* **What this task involves**: Please duplicate the items starting at the line that contains "You are a GUI" and ending at the line that contains "Action: [x=1273, y=60]", including both of those lines. Leave the pictures out of your answer.
------ Given entries
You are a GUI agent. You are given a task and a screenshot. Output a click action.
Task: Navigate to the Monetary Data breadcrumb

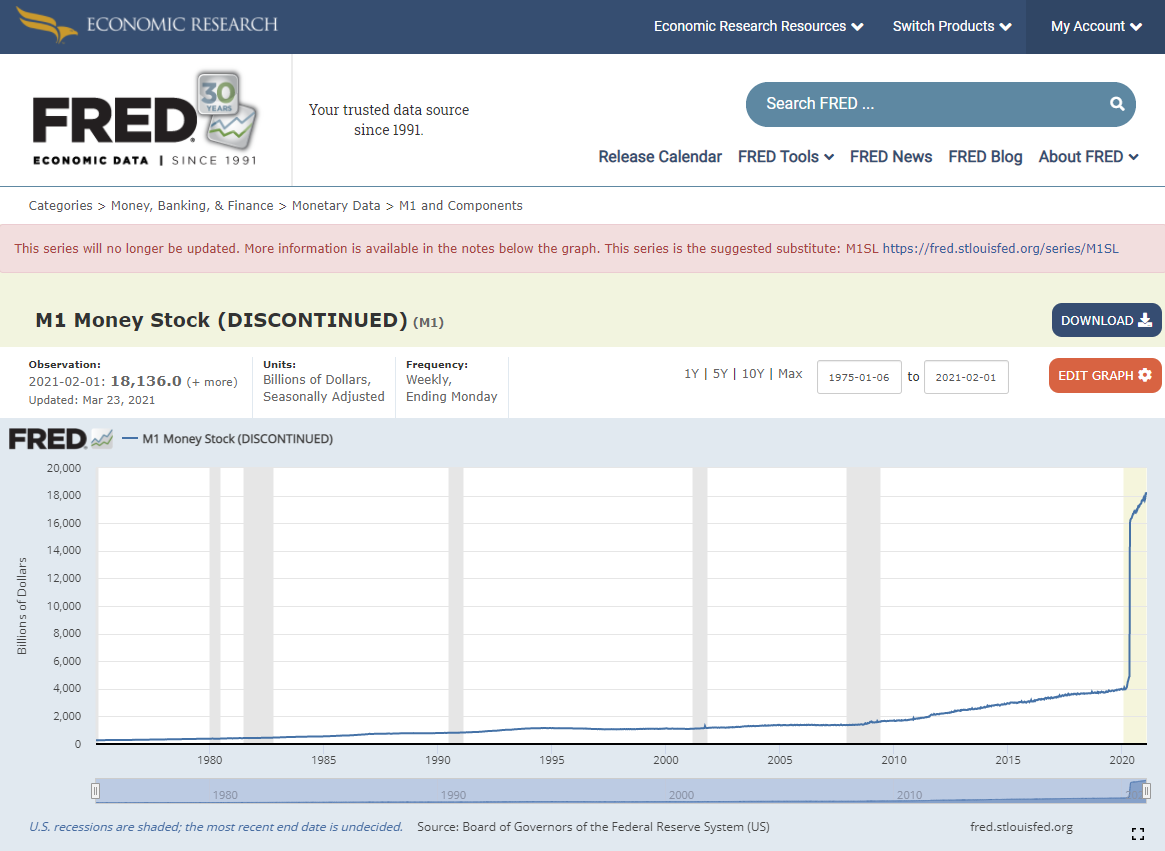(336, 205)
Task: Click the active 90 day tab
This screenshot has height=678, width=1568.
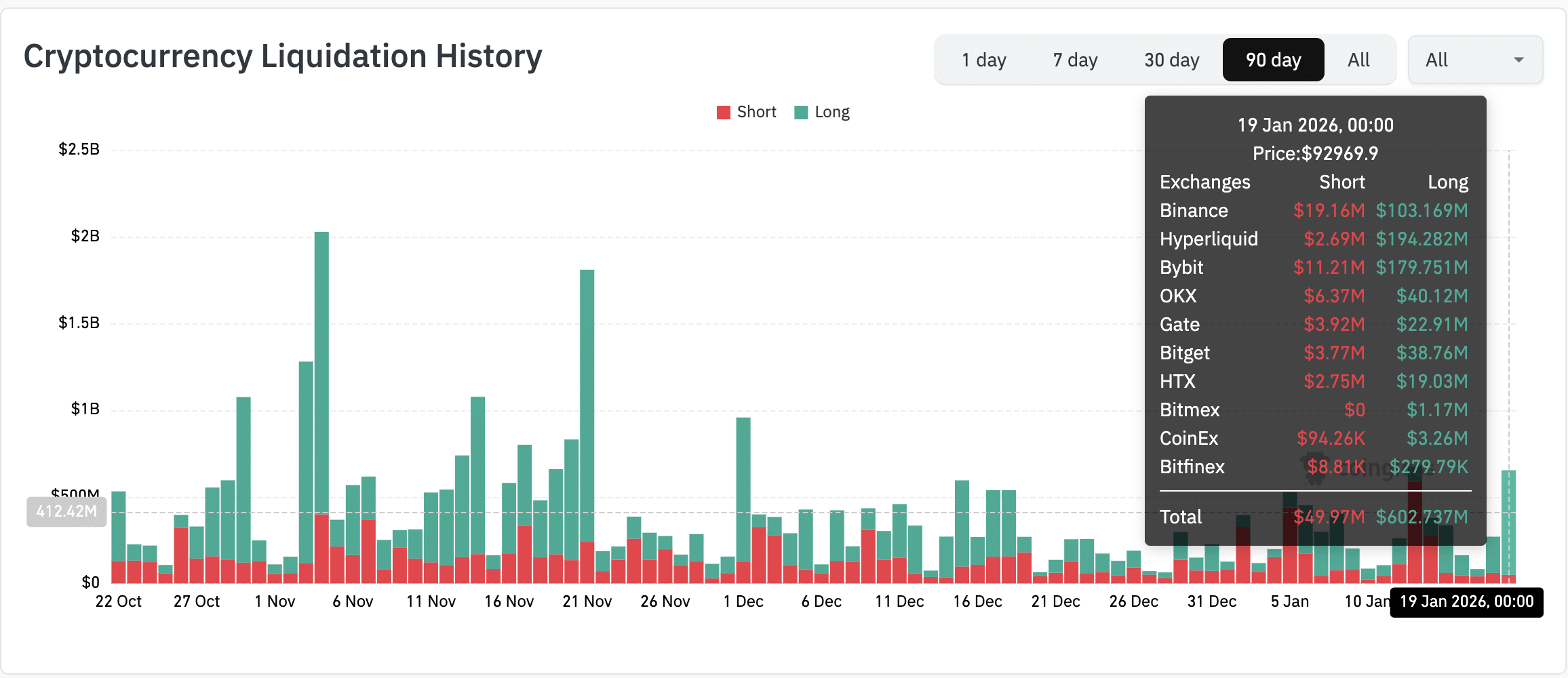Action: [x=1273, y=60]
------------
------ Given entries
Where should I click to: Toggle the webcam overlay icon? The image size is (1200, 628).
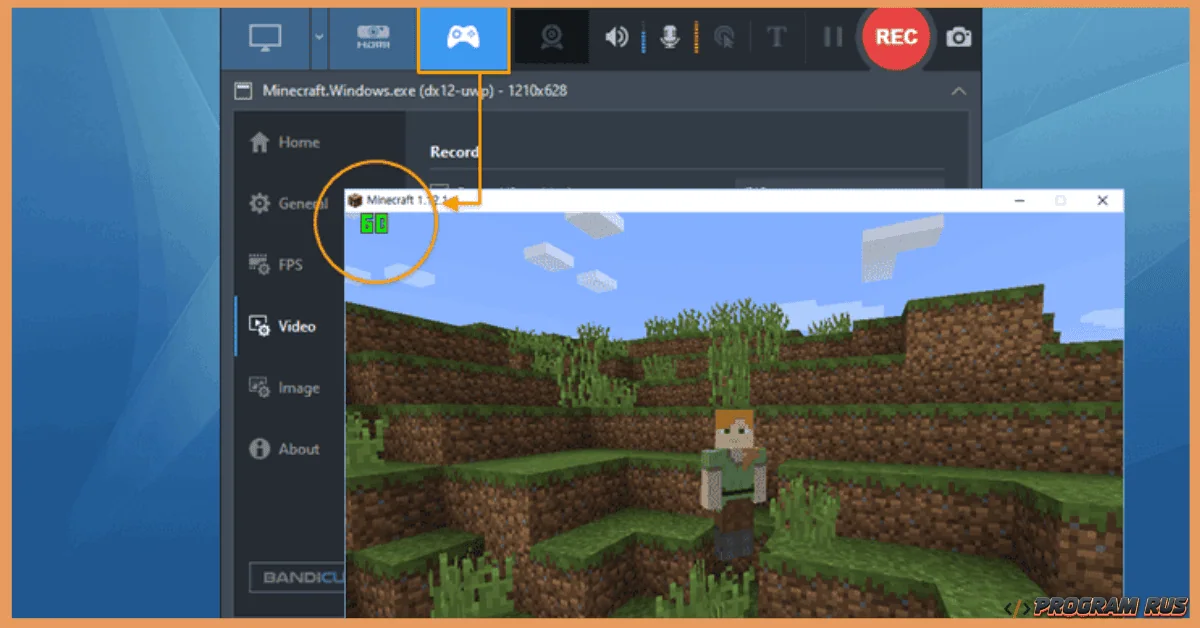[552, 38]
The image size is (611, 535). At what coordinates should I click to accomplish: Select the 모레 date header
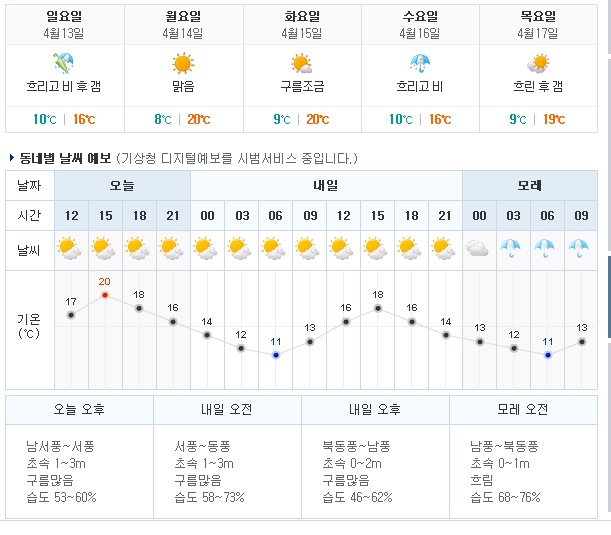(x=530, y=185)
------------
------ Given entries
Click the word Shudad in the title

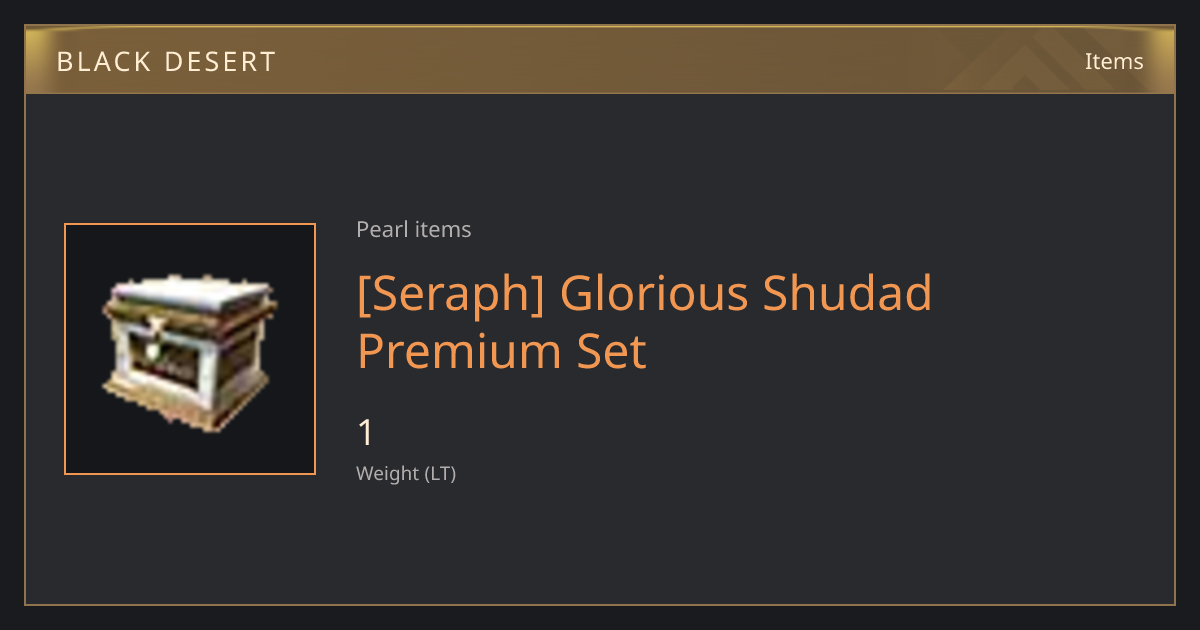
------------
* **Exercise response**:
You are a GUI agent. You are given a task and a screenshot. Output a click action.
Task: Navigate to the Monetary Data breadcrumb

(336, 205)
Task: Click the active 90 day tab
This screenshot has height=678, width=1568.
Action: [x=1273, y=60]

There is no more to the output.